■ Work item
Skip the pictures and return every entry exactly as written.

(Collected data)
*** Begin section ***
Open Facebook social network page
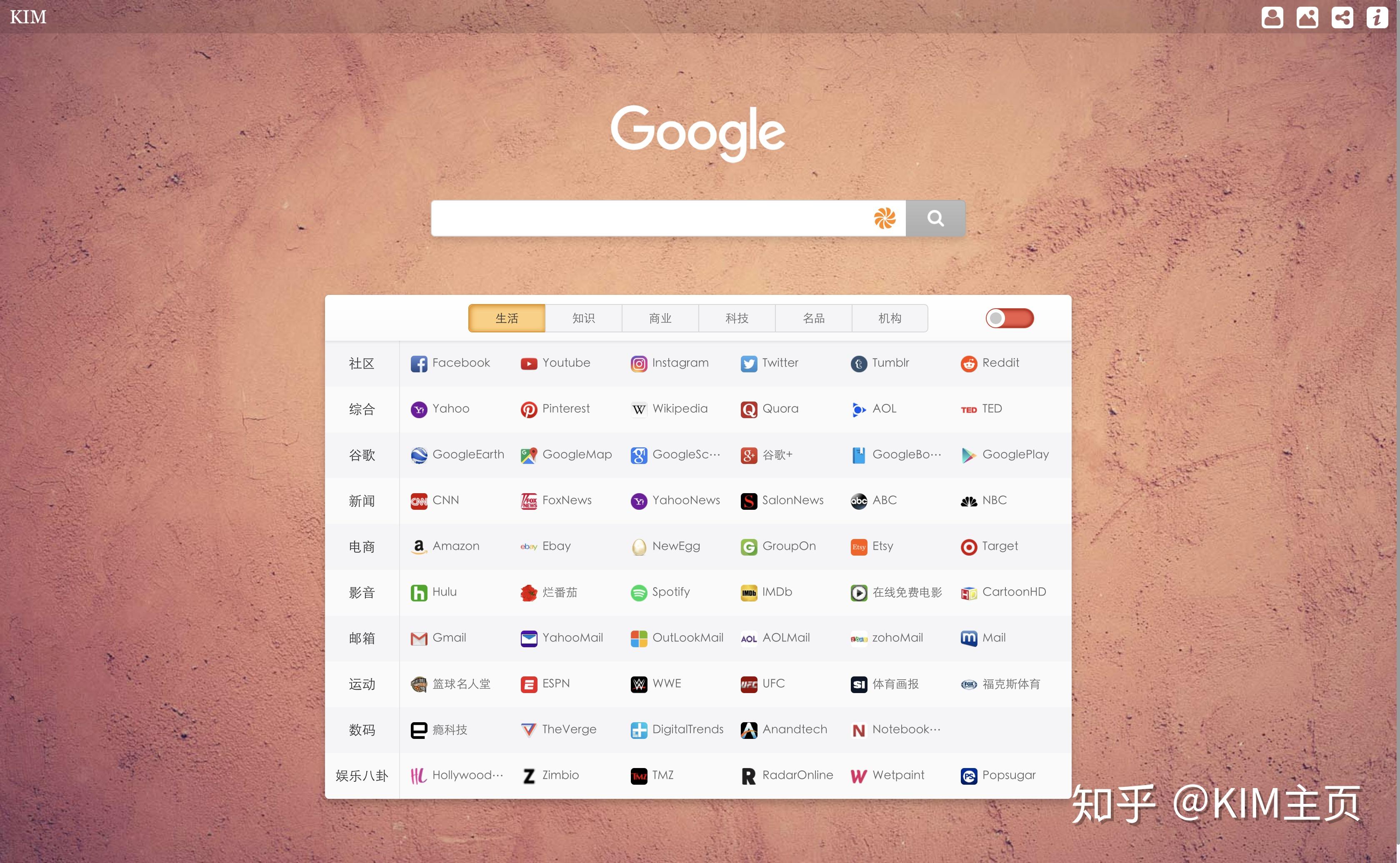This screenshot has height=863, width=1400. pyautogui.click(x=450, y=362)
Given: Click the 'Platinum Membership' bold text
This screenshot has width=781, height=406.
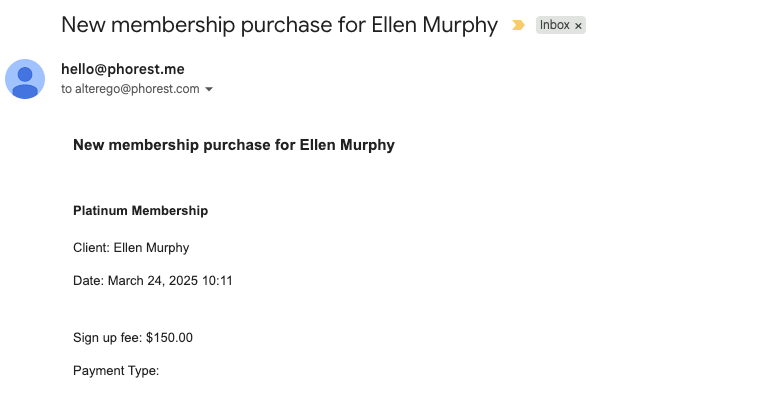Looking at the screenshot, I should click(x=140, y=211).
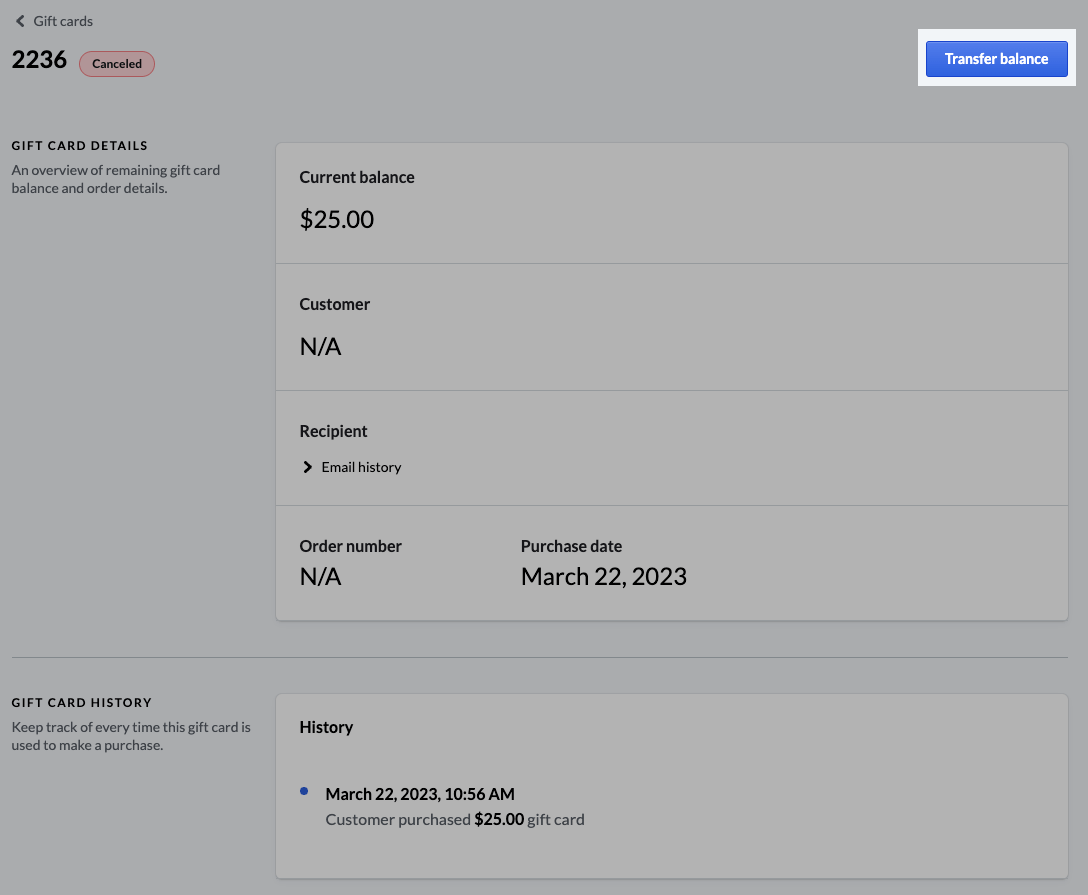Click the History card heading
Image resolution: width=1088 pixels, height=895 pixels.
click(x=326, y=727)
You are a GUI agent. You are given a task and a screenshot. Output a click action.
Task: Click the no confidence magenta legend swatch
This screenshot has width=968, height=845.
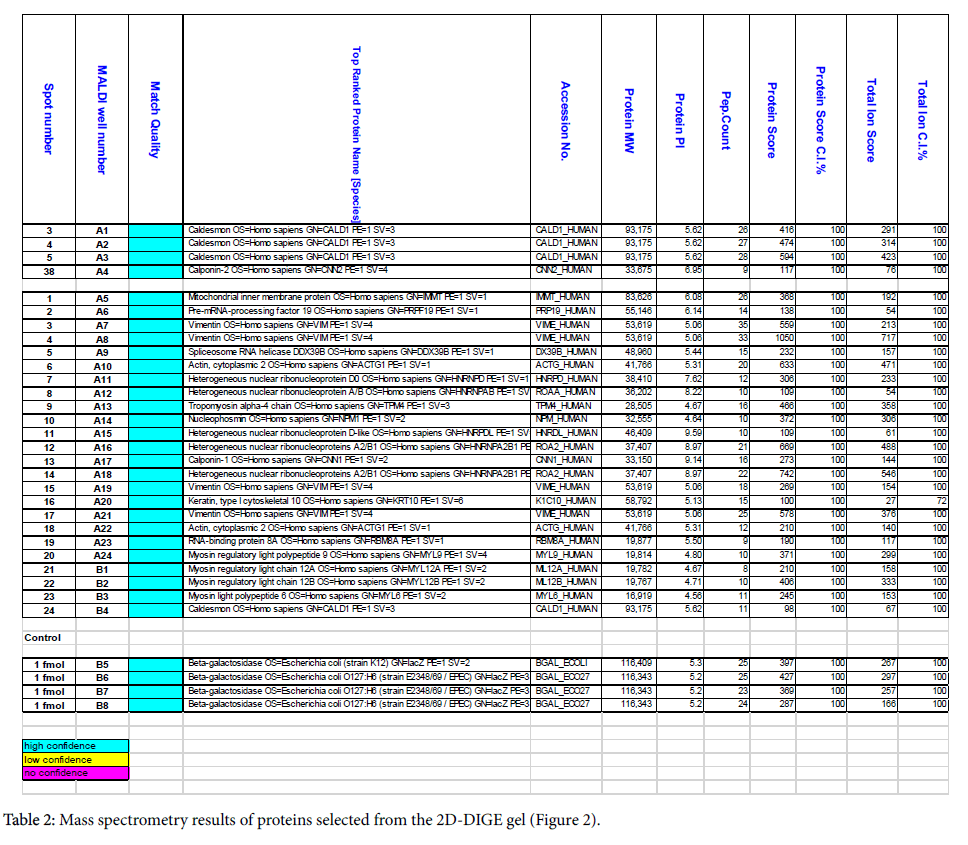[x=76, y=773]
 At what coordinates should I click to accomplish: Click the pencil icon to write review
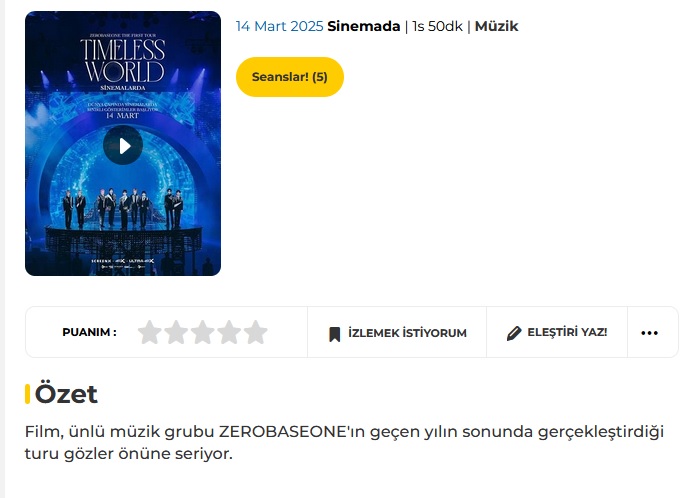514,333
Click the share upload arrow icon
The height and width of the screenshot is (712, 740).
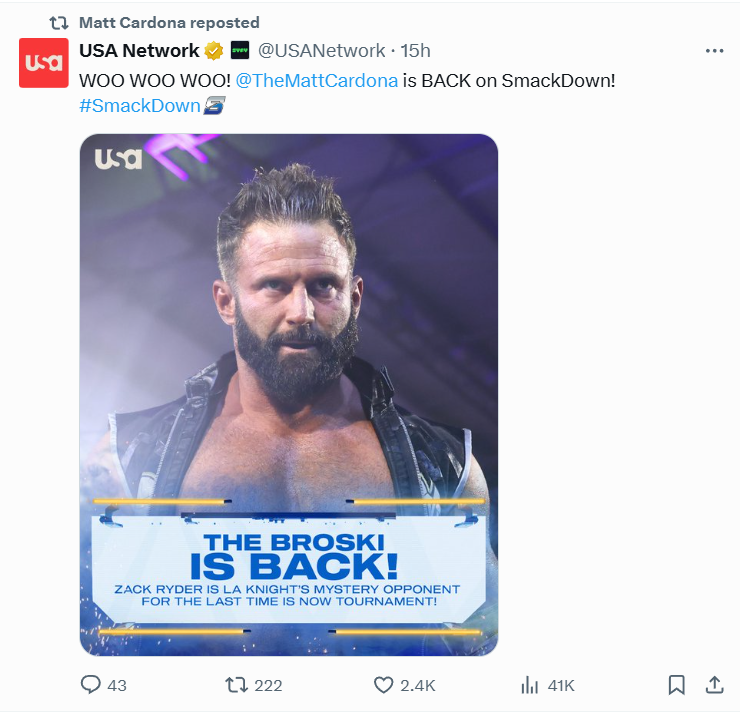point(714,685)
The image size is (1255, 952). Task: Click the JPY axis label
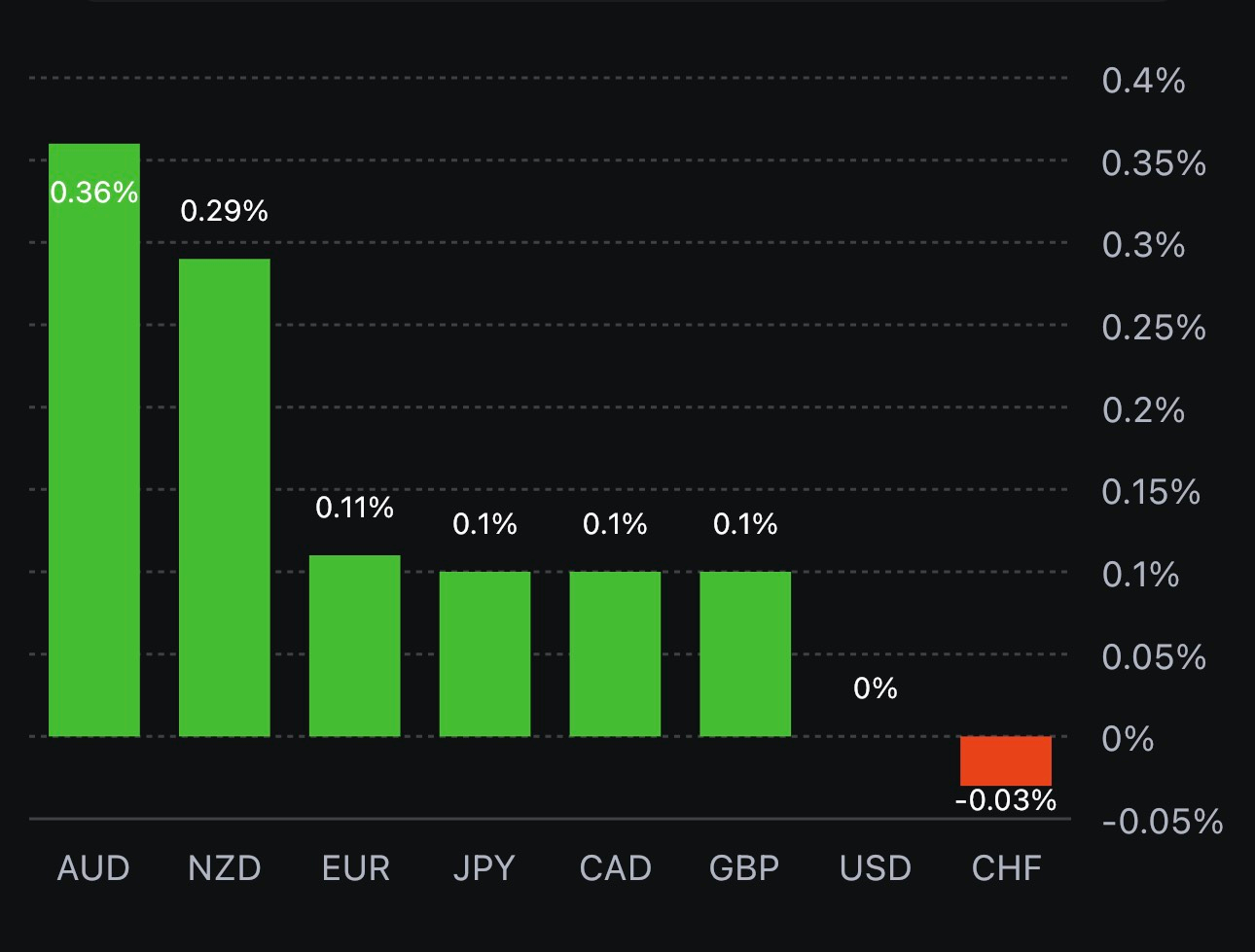click(x=484, y=868)
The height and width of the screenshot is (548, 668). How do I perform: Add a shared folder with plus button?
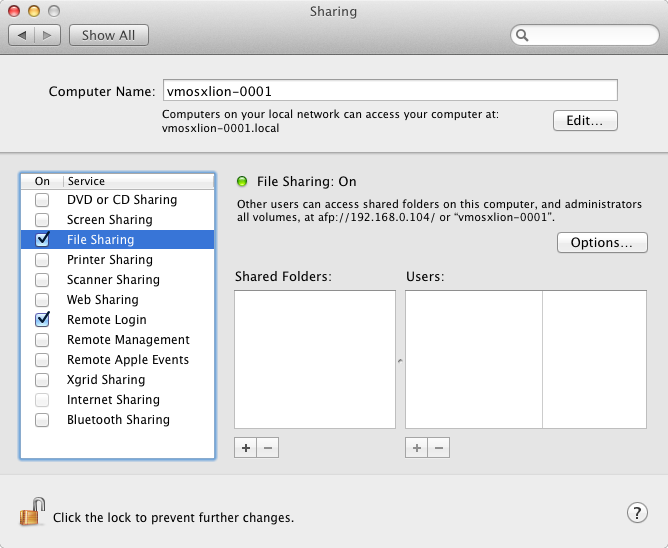coord(246,448)
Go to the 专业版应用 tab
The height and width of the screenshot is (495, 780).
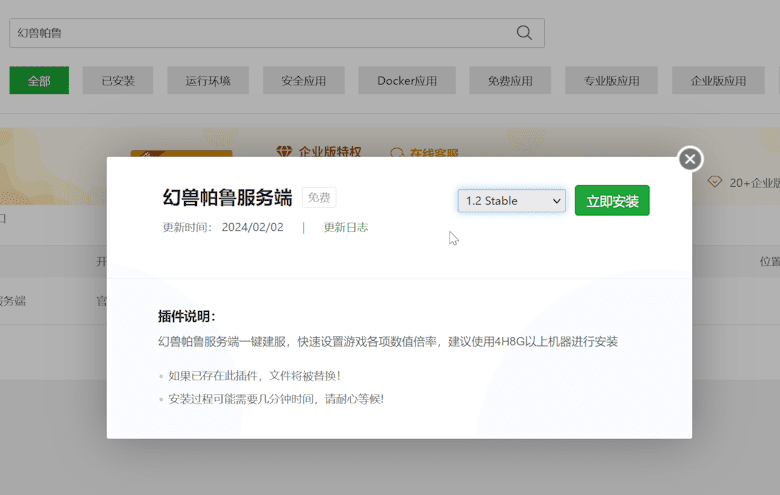coord(610,81)
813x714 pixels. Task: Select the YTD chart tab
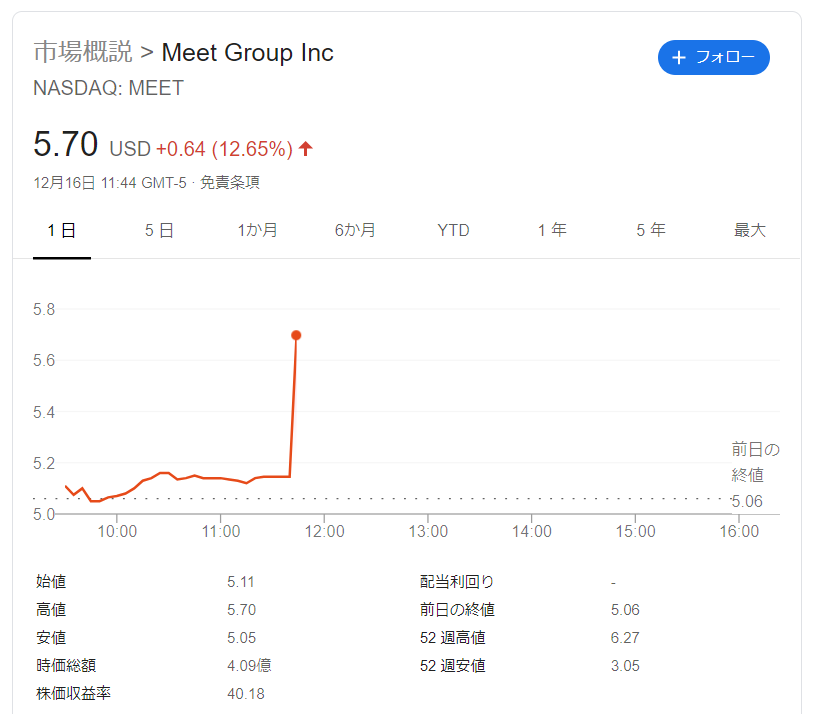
*** End section ***
■ Your solution
Open Facebook social network page
This screenshot has height=863, width=1400. pyautogui.click(x=450, y=362)
Given: Click the 'Platinum Membership' bold text
This screenshot has width=781, height=406.
Looking at the screenshot, I should click(x=140, y=211).
Click the History card heading
Image resolution: width=1088 pixels, height=895 pixels.
click(x=326, y=727)
You are a GUI agent. You are given a task and a screenshot. Output a click action.
Task: Click the no confidence magenta legend swatch
This screenshot has width=968, height=845.
[x=76, y=773]
 At what coordinates should I click to accomplish: Click the pencil icon to write review
514,333
Click the share upload arrow icon
The height and width of the screenshot is (712, 740).
point(714,685)
The image size is (1255, 952). Task: Click the JPY axis label
click(x=484, y=868)
The height and width of the screenshot is (548, 668). How do I perform: Add a shared folder with plus button?
coord(246,448)
Go to the 专业版应用 tab
The height and width of the screenshot is (495, 780).
coord(610,81)
813x714 pixels. Task: Select the YTD chart tab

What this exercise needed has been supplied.